RECORDS FOR THE EXERCISE>
******************************
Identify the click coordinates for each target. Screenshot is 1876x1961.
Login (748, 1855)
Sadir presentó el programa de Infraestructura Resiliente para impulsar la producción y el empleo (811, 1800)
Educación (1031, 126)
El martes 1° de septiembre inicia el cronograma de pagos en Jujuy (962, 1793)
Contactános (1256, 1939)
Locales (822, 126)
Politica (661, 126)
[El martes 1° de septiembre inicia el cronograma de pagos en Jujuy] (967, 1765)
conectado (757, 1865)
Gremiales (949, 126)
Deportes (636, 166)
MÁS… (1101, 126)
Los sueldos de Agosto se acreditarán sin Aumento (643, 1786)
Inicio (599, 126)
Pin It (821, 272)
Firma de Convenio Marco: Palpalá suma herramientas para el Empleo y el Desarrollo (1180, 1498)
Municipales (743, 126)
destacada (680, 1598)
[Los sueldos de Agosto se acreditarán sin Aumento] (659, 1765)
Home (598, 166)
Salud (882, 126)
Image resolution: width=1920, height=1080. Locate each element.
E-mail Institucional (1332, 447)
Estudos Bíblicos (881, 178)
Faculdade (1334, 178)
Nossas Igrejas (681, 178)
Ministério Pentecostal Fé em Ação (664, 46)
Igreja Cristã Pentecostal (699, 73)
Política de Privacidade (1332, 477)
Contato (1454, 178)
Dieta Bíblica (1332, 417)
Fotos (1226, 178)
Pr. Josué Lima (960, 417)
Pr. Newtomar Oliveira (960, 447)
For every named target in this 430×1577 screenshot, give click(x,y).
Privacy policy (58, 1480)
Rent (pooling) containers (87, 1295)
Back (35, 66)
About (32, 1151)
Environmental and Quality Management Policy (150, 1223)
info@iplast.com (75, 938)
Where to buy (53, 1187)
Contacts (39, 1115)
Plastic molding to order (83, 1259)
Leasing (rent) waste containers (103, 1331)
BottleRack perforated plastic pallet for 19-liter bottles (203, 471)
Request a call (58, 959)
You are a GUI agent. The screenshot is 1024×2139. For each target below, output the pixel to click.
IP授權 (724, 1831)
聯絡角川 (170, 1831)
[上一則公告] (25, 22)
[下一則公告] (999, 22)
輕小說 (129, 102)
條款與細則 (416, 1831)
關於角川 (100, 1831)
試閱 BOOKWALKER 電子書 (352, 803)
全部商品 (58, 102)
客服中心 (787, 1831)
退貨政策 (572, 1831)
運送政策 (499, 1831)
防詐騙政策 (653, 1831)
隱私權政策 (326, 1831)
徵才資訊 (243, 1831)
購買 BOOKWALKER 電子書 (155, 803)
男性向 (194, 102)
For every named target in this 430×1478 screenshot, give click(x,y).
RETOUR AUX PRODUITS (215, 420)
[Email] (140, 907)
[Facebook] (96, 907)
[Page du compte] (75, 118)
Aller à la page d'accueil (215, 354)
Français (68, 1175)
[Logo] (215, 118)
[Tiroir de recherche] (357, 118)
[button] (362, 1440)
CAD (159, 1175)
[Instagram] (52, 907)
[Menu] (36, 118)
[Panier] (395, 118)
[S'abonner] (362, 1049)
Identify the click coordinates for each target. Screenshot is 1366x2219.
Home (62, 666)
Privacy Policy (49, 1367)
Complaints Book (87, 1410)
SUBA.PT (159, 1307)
******************************
THE PROBLEM>
The task calls for each record to be returned verbatim.

RESPONSE AREA>
Identify the click coordinates for each target. Screenshot is 1876x1961.
Login (748, 1855)
Sadir presentó el programa de Infraestructura Resiliente para impulsar la producción y el empleo (811, 1800)
Educación (1031, 126)
El martes 1° de septiembre inicia el cronograma de pagos en Jujuy (962, 1793)
Contactános (1256, 1939)
Locales (822, 126)
Politica (661, 126)
[El martes 1° de septiembre inicia el cronograma de pagos en Jujuy] (967, 1765)
conectado (757, 1865)
Gremiales (949, 126)
Deportes (636, 166)
MÁS… (1101, 126)
Los sueldos de Agosto se acreditarán sin Aumento (643, 1786)
Inicio (599, 126)
Pin It (821, 272)
Firma de Convenio Marco: Palpalá suma herramientas para el Empleo y el Desarrollo (1180, 1498)
Municipales (743, 126)
destacada (680, 1598)
[Los sueldos de Agosto se acreditarán sin Aumento] (659, 1765)
Home (598, 166)
Salud (882, 126)
Image resolution: width=1920, height=1080. Locate each element.
E-mail Institucional (1332, 447)
Estudos Bíblicos (881, 178)
Faculdade (1334, 178)
Nossas Igrejas (681, 178)
Ministério Pentecostal Fé em Ação (664, 46)
Igreja Cristã Pentecostal (699, 73)
Política de Privacidade (1332, 477)
Contato (1454, 178)
Dieta Bíblica (1332, 417)
Fotos (1226, 178)
Pr. Josué Lima (960, 417)
Pr. Newtomar Oliveira (960, 447)
For every named target in this 430×1577 screenshot, give click(x,y).
Privacy policy (58, 1480)
Rent (pooling) containers (87, 1295)
Back (35, 66)
About (32, 1151)
Environmental and Quality Management Policy (150, 1223)
info@iplast.com (75, 938)
Where to buy (53, 1187)
Contacts (39, 1115)
Plastic molding to order (83, 1259)
Leasing (rent) waste containers (103, 1331)
BottleRack perforated plastic pallet for 19-liter bottles (203, 471)
Request a call (58, 959)
You are a GUI agent. The screenshot is 1024×2139. For each target below, output the pixel to click.
IP授權 (724, 1831)
聯絡角川 (170, 1831)
[上一則公告] (25, 22)
[下一則公告] (999, 22)
輕小說 (129, 102)
條款與細則 (416, 1831)
關於角川 (100, 1831)
試閱 BOOKWALKER 電子書 (352, 803)
全部商品 (58, 102)
客服中心 (787, 1831)
退貨政策 (572, 1831)
運送政策 (499, 1831)
防詐騙政策 (653, 1831)
隱私權政策 (326, 1831)
徵才資訊 (243, 1831)
購買 BOOKWALKER 電子書 (155, 803)
男性向 (194, 102)
For every named target in this 430×1478 screenshot, give click(x,y).
RETOUR AUX PRODUITS (215, 420)
[Email] (140, 907)
[Facebook] (96, 907)
[Page du compte] (75, 118)
Aller à la page d'accueil (215, 354)
Français (68, 1175)
[Logo] (215, 118)
[Tiroir de recherche] (357, 118)
[button] (362, 1440)
CAD (159, 1175)
[Instagram] (52, 907)
[Menu] (36, 118)
[Panier] (395, 118)
[S'abonner] (362, 1049)
Identify the click coordinates for each target. Screenshot is 1366x2219.
Home (62, 666)
Privacy Policy (49, 1367)
Complaints Book (87, 1410)
SUBA.PT (159, 1307)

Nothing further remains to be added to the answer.